EXTRAIT CHOISI –
━━━━━━━━━━━━━━━━━━━━━━━━━━━━━━

Les femmes soldats dans les Forces japonaises d’autodéfense : repenser leur rôle dans l’armée

Société Genre

Alors que l’invasion de l’Ukraine par la Russie retient notre attention, les réseaux sociaux diffusent des images de femmes soldats les armes à la main. Que des femmes des Forces japonaises d’autodéfense (FAD) soient présentes sur le front, il se peut que cela ne vous parle pas. Ces dernières années pourtant, leur nombre est en augmentation. Leurs missions se sont diversifiées et on les retrouve désormais affectées dans des avions de chasse ou dans des chars. Qu’est-ce qui les motive à rejoindre l’armée et quels rôles leur fait-on jouer ? Nous avons posé la question à Satô Fumika, dont les recherches portent sur l’armée et les questions de genre.

━━━━━━━━━━━━━━━━━━━━━━━━━━━━━━

SEGMENT DE DONNÉES –
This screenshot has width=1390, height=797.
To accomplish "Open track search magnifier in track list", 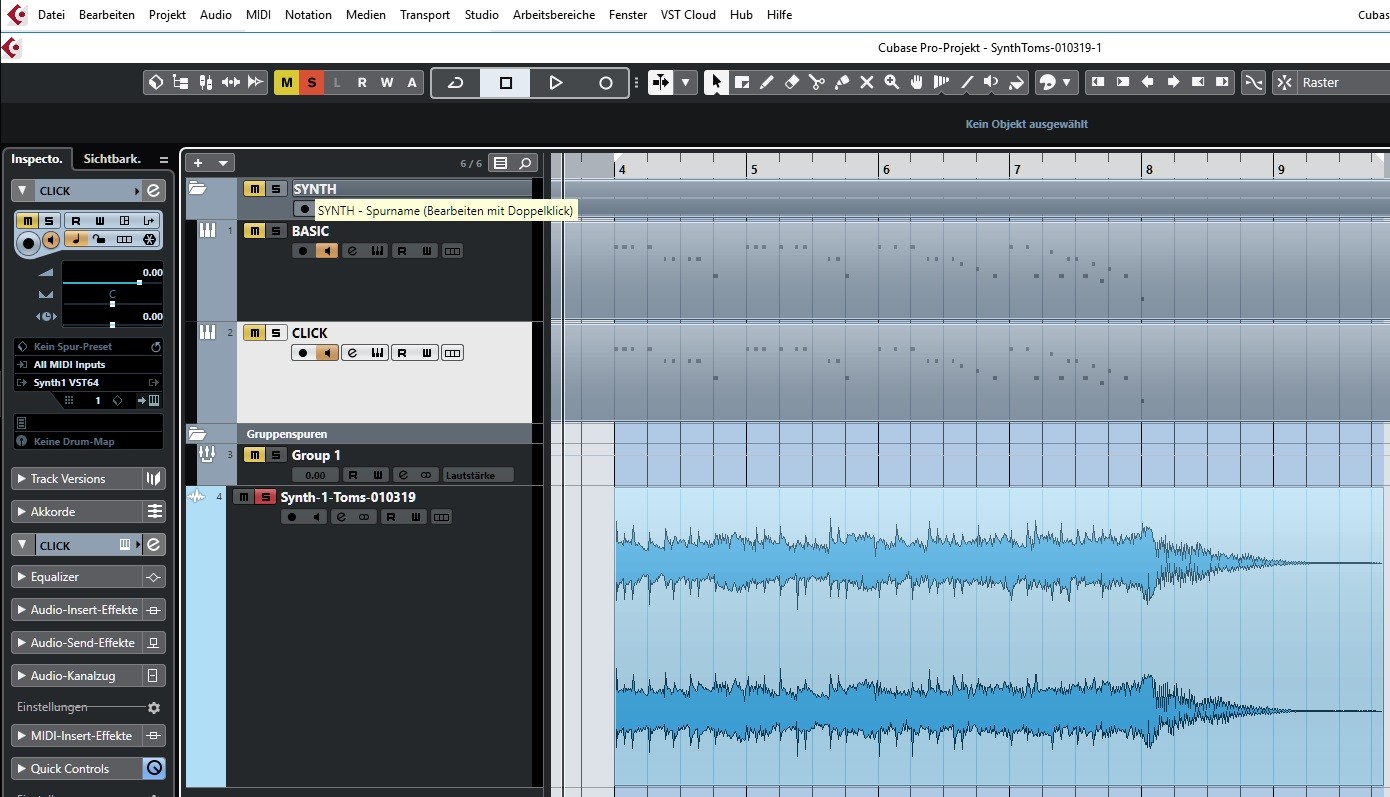I will (525, 163).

━━━━━━━━━━━━━━━━━━━━━━━━━━━━━━

SÉRIE D'EXERCICES –
1. Pour chaque affirmation, dites si elle concorde avec le passage sur les femmes soldats japonaises. Répondez par oui ou par non, puis citez les mots du passage qui tranchent.
(a) Ces dernières années, le nombre de femmes dans les Forces japonaises d’autodéfense diminue.
(b) Des femmes des Forces japonaises d’autodéfense sont désormais affectées dans des chars.
(c) Les recherches de Satô Fumika portent sur l’armée et les questions de genre.
2. Poursuivez le passage sur les femmes soldats japonaises après sa dernière phrase.

RÉPONSES PROPOSÉES –
1.
(a) Non : « Ces dernières années pourtant, leur nombre est en augmentation. »
(b) Oui : « on les retrouve désormais affectées dans des avions de chasse ou dans des chars »
(c) Oui : « dont les recherches portent sur l’armée et les questions de genre »

2.
Satô Fumika SATŌ Fumika

Professeure au Centre de Recherche en sociologie de l’université Hitotsubashi, ses travaux portent sur la sociologie du genre, ainsi que sur la sociologie de la guerre et des armées. Après son doctorat obtenu en 2002, elle fait paraître en 2004 aux Presses universitaires de Keiô « Genre et organisation des affaires militaires : les Femmes des Forces d’autodéfense » (Gunji soshiki to gender jieitai no josei tachi) puis elle donne, toujours aux Presses universitaires de Keiô en juillet 2022, « La difficile question des femmes soldats : une sociologie de l’armée et de la guerre au filtre du genre » (Josei heitai to iu nanmon gender kara tou sensô guntai no shakaigaku).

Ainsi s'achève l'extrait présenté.